━━━ Given data
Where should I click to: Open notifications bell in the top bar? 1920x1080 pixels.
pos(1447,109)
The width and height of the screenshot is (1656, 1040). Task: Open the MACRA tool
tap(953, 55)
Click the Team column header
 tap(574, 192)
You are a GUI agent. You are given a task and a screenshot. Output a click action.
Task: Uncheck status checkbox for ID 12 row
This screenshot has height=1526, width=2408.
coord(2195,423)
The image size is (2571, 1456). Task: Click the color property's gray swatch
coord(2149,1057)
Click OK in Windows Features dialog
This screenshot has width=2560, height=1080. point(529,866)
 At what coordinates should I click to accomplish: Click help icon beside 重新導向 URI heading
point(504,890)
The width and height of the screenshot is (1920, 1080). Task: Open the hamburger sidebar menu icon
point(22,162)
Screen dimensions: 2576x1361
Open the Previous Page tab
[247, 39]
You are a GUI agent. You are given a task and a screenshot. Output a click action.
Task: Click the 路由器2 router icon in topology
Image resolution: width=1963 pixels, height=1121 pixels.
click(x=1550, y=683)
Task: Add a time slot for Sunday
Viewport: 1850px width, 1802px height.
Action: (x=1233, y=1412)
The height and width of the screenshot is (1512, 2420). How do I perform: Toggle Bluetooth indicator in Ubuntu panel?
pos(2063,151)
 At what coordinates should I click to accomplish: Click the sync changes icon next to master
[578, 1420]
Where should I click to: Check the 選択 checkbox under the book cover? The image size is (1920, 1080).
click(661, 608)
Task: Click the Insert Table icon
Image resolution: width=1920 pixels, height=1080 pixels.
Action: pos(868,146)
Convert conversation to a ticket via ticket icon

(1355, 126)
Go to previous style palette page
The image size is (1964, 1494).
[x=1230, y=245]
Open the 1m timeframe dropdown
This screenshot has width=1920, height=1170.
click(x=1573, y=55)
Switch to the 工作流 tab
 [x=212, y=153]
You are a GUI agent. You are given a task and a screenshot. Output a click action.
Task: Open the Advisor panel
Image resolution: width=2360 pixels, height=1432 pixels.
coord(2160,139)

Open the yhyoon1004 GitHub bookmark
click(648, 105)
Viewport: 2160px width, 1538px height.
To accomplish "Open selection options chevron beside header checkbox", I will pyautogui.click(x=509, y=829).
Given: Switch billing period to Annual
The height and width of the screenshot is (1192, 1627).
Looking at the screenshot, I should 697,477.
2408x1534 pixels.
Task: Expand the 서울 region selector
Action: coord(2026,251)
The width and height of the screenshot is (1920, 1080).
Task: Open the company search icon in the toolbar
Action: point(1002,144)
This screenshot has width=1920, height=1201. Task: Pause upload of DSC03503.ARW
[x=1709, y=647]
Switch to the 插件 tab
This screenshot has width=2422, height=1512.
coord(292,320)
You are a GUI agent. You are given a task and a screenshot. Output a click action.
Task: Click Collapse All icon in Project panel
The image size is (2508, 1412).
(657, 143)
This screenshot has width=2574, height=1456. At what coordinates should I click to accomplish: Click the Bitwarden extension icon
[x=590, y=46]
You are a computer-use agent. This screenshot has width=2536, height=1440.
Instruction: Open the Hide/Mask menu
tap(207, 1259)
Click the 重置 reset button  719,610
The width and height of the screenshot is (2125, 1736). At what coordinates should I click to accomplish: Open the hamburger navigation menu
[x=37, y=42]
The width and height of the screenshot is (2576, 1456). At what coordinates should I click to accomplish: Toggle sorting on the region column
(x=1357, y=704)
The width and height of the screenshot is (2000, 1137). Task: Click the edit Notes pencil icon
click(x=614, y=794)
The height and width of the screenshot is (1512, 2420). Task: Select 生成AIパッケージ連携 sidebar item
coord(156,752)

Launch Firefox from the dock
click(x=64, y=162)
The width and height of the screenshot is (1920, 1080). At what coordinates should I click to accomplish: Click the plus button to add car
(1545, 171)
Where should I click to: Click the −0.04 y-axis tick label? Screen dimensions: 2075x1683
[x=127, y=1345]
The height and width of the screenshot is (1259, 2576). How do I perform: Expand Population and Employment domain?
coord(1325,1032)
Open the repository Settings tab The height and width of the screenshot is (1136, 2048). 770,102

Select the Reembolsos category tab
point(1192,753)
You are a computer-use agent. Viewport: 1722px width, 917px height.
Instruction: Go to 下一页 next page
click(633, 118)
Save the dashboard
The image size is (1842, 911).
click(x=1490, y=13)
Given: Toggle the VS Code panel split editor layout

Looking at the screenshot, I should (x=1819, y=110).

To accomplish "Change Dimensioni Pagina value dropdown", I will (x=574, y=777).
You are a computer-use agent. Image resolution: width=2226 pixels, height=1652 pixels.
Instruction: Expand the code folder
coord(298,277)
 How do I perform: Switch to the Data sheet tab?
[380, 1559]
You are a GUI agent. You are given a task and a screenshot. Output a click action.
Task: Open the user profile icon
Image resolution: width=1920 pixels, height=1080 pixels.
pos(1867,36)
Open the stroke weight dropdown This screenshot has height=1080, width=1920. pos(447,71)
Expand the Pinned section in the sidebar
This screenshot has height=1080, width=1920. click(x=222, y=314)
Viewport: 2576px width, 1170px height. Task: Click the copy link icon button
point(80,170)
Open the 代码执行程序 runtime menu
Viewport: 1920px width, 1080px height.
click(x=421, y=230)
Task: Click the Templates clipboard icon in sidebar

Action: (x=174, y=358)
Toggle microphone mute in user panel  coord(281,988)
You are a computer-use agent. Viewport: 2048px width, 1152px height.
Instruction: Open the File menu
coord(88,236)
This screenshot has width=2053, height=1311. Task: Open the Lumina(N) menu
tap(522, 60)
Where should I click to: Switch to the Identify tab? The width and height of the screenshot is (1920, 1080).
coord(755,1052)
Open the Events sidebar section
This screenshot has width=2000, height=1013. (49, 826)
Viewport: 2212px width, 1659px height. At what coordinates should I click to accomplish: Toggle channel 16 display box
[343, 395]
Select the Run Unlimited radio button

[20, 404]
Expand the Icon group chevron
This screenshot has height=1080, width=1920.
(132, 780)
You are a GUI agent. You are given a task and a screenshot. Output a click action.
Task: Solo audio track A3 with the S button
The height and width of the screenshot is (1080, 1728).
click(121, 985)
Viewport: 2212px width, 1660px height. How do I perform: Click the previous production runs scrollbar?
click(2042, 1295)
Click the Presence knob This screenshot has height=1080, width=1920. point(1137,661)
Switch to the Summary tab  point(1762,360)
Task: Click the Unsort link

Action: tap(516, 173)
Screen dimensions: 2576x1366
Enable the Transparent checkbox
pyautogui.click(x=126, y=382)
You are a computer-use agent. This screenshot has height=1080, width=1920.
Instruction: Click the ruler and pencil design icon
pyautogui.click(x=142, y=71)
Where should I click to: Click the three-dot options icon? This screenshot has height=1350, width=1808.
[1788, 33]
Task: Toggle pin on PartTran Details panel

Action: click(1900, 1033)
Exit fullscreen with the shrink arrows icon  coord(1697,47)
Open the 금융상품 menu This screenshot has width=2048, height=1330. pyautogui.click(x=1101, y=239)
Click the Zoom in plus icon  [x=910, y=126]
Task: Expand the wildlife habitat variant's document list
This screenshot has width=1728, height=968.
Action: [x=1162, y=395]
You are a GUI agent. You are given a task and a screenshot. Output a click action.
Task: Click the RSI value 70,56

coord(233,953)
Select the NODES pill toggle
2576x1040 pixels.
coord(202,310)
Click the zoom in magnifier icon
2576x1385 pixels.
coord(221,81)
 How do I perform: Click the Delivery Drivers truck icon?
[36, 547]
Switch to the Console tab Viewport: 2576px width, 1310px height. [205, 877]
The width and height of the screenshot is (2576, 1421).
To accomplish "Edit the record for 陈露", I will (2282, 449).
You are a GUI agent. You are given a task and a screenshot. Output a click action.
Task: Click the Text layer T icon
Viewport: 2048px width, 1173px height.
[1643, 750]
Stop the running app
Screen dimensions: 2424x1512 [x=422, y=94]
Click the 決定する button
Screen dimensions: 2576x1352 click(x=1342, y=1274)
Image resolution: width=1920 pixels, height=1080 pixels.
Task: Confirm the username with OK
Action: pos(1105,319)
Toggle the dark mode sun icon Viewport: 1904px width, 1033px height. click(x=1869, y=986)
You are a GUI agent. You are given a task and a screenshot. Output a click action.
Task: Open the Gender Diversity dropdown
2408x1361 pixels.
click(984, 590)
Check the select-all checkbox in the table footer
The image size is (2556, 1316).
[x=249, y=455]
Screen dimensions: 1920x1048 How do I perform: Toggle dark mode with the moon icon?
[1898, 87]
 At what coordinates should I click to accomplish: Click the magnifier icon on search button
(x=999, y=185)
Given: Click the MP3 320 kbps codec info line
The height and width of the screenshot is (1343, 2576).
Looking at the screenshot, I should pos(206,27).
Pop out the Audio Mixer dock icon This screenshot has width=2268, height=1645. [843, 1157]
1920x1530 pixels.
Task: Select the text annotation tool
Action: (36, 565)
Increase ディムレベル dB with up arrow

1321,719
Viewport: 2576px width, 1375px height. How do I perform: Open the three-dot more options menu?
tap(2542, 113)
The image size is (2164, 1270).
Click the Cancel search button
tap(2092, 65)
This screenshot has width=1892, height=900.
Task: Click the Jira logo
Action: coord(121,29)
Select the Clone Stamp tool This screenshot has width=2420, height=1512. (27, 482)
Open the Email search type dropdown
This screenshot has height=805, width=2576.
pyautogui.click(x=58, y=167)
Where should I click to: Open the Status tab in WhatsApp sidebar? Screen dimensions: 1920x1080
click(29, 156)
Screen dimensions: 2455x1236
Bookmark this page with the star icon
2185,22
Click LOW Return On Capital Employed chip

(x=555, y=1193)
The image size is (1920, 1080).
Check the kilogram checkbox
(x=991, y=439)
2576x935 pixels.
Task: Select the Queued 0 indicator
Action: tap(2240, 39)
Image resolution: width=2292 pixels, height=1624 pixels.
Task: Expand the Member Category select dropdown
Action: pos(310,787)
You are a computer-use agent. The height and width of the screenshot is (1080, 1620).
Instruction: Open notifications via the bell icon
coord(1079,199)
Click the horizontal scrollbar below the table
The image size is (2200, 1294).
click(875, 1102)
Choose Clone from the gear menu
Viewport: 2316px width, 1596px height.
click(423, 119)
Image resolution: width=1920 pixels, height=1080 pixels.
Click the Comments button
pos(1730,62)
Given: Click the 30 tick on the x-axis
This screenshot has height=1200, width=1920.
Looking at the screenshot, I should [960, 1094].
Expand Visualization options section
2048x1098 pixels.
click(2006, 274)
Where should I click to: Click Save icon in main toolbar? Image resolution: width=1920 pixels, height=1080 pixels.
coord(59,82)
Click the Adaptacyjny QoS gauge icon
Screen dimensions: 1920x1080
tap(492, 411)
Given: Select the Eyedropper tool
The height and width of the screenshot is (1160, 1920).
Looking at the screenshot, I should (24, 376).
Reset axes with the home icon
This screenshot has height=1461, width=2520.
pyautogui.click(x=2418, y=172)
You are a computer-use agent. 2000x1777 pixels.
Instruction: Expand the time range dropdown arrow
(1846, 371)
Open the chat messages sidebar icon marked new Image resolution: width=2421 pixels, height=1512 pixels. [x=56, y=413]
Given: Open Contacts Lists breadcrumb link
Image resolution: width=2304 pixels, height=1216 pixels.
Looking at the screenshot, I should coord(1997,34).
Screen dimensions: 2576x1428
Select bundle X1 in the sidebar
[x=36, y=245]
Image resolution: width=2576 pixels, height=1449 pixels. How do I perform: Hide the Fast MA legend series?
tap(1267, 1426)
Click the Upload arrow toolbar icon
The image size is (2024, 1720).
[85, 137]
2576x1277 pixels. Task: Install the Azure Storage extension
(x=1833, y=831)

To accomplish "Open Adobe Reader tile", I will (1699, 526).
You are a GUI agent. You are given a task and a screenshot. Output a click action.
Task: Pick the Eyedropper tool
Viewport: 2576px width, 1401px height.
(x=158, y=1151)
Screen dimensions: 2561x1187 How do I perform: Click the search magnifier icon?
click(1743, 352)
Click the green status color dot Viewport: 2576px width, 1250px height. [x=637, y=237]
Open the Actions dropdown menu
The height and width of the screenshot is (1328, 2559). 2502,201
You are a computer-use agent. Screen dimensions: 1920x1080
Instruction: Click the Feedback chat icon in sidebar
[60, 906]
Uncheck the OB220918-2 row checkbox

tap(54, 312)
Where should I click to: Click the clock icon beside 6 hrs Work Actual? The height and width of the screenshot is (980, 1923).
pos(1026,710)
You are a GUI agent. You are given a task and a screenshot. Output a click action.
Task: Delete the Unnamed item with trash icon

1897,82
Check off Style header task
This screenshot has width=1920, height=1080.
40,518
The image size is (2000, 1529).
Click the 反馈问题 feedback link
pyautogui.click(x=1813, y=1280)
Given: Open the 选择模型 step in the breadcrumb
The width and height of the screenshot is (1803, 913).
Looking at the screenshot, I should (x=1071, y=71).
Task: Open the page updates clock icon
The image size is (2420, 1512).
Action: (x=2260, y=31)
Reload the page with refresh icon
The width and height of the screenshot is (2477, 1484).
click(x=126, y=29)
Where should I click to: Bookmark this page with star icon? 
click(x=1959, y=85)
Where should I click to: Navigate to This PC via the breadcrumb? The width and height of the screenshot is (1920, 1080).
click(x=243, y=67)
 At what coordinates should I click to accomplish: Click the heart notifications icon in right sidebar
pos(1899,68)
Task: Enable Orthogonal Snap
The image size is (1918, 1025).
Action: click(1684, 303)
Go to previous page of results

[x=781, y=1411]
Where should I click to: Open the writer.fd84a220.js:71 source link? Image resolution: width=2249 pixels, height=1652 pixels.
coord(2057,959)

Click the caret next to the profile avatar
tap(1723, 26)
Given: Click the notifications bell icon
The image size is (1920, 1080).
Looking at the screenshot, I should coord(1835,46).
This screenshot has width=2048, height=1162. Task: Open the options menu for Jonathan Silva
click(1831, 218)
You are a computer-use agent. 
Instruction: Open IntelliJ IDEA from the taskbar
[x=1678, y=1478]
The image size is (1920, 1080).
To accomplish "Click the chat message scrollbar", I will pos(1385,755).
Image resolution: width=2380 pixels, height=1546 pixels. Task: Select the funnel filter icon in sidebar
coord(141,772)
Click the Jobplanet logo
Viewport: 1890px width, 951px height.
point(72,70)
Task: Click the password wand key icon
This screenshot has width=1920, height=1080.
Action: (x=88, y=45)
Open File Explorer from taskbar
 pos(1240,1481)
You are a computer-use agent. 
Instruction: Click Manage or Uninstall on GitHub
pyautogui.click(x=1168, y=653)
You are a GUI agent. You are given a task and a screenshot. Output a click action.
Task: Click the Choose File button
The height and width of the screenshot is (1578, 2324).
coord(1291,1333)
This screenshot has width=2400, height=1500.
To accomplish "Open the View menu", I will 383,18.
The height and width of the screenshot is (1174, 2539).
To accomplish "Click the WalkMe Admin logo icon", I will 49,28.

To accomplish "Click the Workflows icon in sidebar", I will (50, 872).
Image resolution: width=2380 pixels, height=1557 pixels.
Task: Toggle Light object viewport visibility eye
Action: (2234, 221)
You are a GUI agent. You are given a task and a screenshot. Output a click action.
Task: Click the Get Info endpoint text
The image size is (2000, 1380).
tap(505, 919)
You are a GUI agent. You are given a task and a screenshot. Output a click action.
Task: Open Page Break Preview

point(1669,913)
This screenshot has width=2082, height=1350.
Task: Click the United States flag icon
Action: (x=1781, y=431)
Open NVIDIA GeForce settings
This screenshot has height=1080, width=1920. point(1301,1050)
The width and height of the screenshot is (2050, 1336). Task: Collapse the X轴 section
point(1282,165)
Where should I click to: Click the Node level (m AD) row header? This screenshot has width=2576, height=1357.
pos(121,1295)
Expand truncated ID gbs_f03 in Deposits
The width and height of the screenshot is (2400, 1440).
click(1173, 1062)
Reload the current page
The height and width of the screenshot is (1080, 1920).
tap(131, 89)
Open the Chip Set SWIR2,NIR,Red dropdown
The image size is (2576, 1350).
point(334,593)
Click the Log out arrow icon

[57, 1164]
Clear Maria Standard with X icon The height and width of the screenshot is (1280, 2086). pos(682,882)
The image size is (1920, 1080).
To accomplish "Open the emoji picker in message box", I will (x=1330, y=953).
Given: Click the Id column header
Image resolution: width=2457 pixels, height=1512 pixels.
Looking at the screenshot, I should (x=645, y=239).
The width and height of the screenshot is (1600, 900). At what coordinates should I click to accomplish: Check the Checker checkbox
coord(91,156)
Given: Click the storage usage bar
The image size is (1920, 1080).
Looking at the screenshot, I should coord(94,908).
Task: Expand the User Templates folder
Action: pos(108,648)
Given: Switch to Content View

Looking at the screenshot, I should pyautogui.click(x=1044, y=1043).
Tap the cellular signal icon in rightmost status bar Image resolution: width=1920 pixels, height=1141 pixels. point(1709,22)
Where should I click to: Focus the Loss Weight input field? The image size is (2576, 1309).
━━━━━━
**The task**. Return only the lines of the records in which the string "Eyedropper" appears.

**Answer area**.
Given: Select the Eyedropper tool
Task: Pick the Eyedropper tool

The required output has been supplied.